L’Europe ne désespère pas de sauver la Grèce

Dette Les nouvelles propositions de réformes d’Athènes ont reçu un bon accueil

Les dirigeants européens se sont donné encore jusqu’à jeudi ou vendredi pour trouver une issue à la crise grecque. Réunis lundi à Bruxelles, les ministres des Finances de la zone euro ainsi que les chefs d’Etat et de gouvernement ont constaté que tous les éléments n’étaient toujours pas en place. L’enjeu: le déblocage de 7,2 milliards d’euros qui permettrait à Athènes de rembourser sa dette arrivant à maturité en juin.

Personne n’a pourtant parlé d’échec.
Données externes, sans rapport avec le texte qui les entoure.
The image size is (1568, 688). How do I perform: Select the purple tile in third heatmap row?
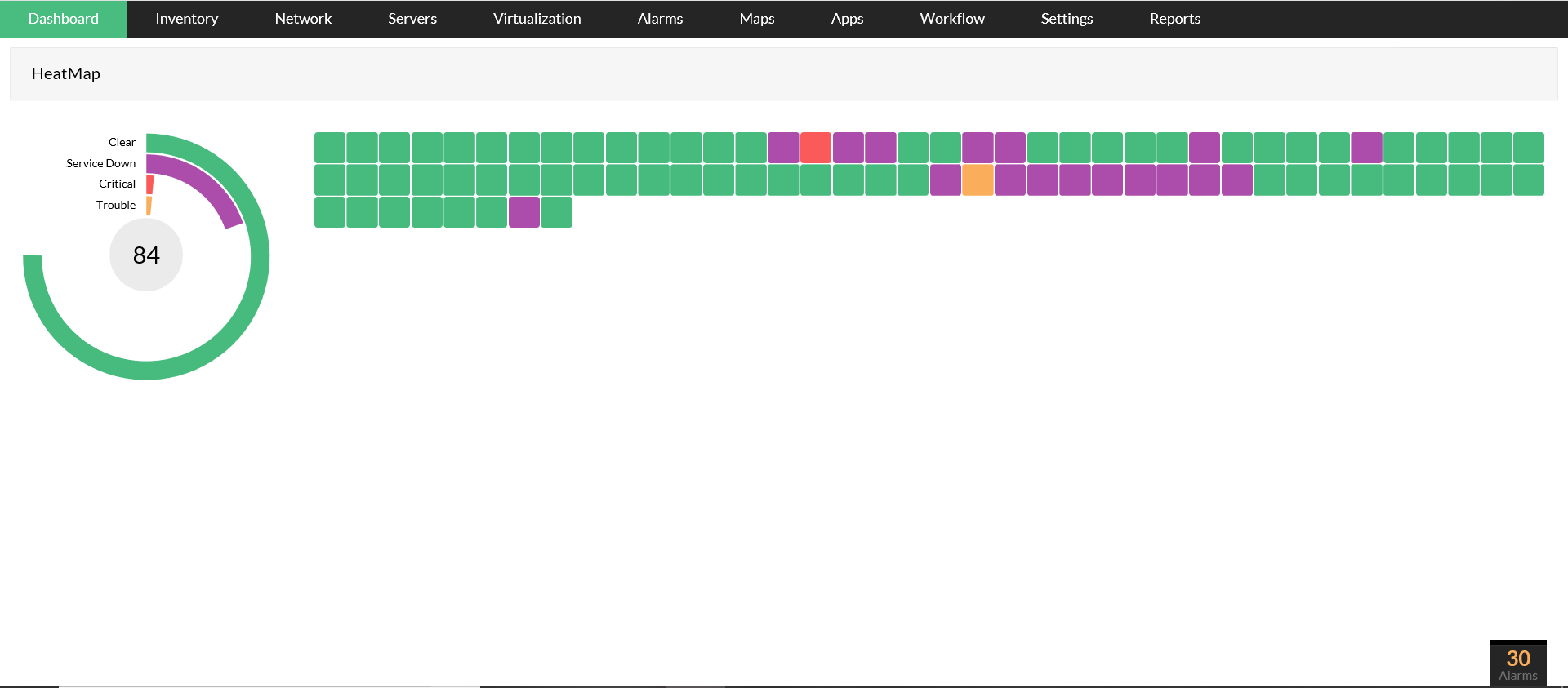pyautogui.click(x=524, y=212)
Athènes a en effet fait part lundi matin de nouvelles propositions d’économie budgétaire comme l’exigeaient les créanciers. «Nous les accueillons avec satisfaction; elles constituent une bonne base pour des discussions en vue d’un accord d’ici à la fin de la semaine», a déclaré Jeroen Dijsselbloem, le président de l’Eurogroupe, à l’issue de la réunion des ministres des Finances.

Dès lors, les trois institutions qui supervisent les programmes d’aide à la Grèce (Fonds monétaire international, Banque centrale européenne et Commission européenne) ont pris le relais et pour évaluer la cohérence des propositions. Pour Pierre Moscovici, commissaire chargé des Affaires économiques et monétaires et de la Fiscalité, il s’agissait des premières propositions sérieuses faites par les Grecs depuis plusieurs semaines. Les créanciers souhaitent aussi voir Athènes entamer le travail législatif pour la mise en œuvre des réformes.

Majorité contre le «Grexit»

Avant même d’arriver à Bruxelles, les chefs d’Etat et de gouvernement s’étaient résignés à ne pas avoir d’accord lundi soir. Mais pour le président français François Hollande, «des progrès ont été accomplis ces derniers jours et même ces dernières heures». Il a laissé entendre qu’un compromis était désormais à portée de main.

Une nouvelle réunion de l’Eurogroupe est d’ores et déjà à l’agenda, probablement jeudi. Elle précéderait le sommet européen ordinaire prévu ces jeudi et vendredi. Malgré le manque de résultat, un certain optimisme pour parvenir à un accord avant le 30 juin prochain, date à laquelle le programme d’aide à la Grèce arrive à échéance, était de mise. Les marchés ont réagi positivement aux nouvelles du jour: l’Eurostoxx50 a clôturé sur une hausse de 4,06%, à 3596,07 points.

A Athènes, des milliers de personnes se sont rassemblées lundi soir, appelant Alexis Tsipras à parvenir à un accord. Tous les sondages indiquent qu’une majorité de Grecs ne souhaite pas de «Grexit», c’est-à-dire la sortie de leur pays de la zone euro.